Here is the where the session ID is picked:
[https://github.com/gravitational/teleconsole/blob/54c8bddb47...](https://github.com/gravitational/teleconsole/blob/54c8bddb477e84f63a5bf092f95853b485ede0f0/clt/api_client.go#L121)

Here is the source of that helper function:
[https://github.com/gravitational/teleport/blob/9bde8462f272e...](https://github.com/gravitational/teleport/blob/9bde8462f272e22ced32999afea349881ec0f45a/lib/utils/rand.go#L32)
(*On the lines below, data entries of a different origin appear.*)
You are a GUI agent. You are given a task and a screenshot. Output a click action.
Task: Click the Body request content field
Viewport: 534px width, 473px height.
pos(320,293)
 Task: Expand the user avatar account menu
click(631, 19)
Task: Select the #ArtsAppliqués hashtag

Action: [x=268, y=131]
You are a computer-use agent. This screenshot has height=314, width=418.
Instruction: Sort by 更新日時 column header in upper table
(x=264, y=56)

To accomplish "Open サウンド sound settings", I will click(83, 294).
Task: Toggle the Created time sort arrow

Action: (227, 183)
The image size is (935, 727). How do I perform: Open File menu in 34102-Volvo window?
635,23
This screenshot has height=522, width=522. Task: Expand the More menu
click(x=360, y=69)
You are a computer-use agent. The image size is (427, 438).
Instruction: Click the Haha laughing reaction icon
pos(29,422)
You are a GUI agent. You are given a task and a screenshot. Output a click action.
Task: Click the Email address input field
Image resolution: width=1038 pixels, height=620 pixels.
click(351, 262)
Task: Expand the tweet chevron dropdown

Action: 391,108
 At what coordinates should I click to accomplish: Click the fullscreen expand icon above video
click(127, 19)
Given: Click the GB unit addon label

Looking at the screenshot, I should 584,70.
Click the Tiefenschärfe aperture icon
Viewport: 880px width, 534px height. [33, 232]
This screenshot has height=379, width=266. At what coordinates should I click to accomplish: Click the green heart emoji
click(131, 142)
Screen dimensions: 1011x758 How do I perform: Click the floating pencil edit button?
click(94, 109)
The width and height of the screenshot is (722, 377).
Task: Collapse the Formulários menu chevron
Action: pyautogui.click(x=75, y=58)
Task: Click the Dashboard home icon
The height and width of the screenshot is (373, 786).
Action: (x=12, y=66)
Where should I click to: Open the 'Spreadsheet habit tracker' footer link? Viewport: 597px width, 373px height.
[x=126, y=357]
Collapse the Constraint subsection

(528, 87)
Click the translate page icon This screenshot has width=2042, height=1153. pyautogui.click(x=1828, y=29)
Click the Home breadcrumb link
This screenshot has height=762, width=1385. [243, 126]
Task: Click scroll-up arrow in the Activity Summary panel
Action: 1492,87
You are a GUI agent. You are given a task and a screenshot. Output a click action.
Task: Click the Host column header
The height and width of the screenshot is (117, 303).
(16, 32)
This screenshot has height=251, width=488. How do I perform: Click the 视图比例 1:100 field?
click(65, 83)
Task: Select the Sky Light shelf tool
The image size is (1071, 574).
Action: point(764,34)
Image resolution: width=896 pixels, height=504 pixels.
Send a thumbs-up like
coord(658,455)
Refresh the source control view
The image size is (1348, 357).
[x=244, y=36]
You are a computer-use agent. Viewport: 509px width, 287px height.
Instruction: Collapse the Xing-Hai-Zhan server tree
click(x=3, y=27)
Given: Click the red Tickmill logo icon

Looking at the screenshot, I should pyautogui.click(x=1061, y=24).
And at this depth, we can stop;
[https://golang.org/pkg/crypto/rand/](https://golang.org/pkg/crypto/rand/) is
documented as "a cryptographically secure pseudorandom number generator". If
you would like to audit _that_ , I commend you, but would also attest that the
Go standard library, when it declares cryptographically secure, is about as
reliable as it gets.

Total time to verify: about two minutes. I would understand if it's slightly
slower for someone not previously experienced with golang and thus not knowing
to grep for "crypto" in "crypto/rand", and I do not wish to make light of your
(valid) desire that we all take these matters seriously. But sometimes things
are simply correct. This, joyously, is one of those times.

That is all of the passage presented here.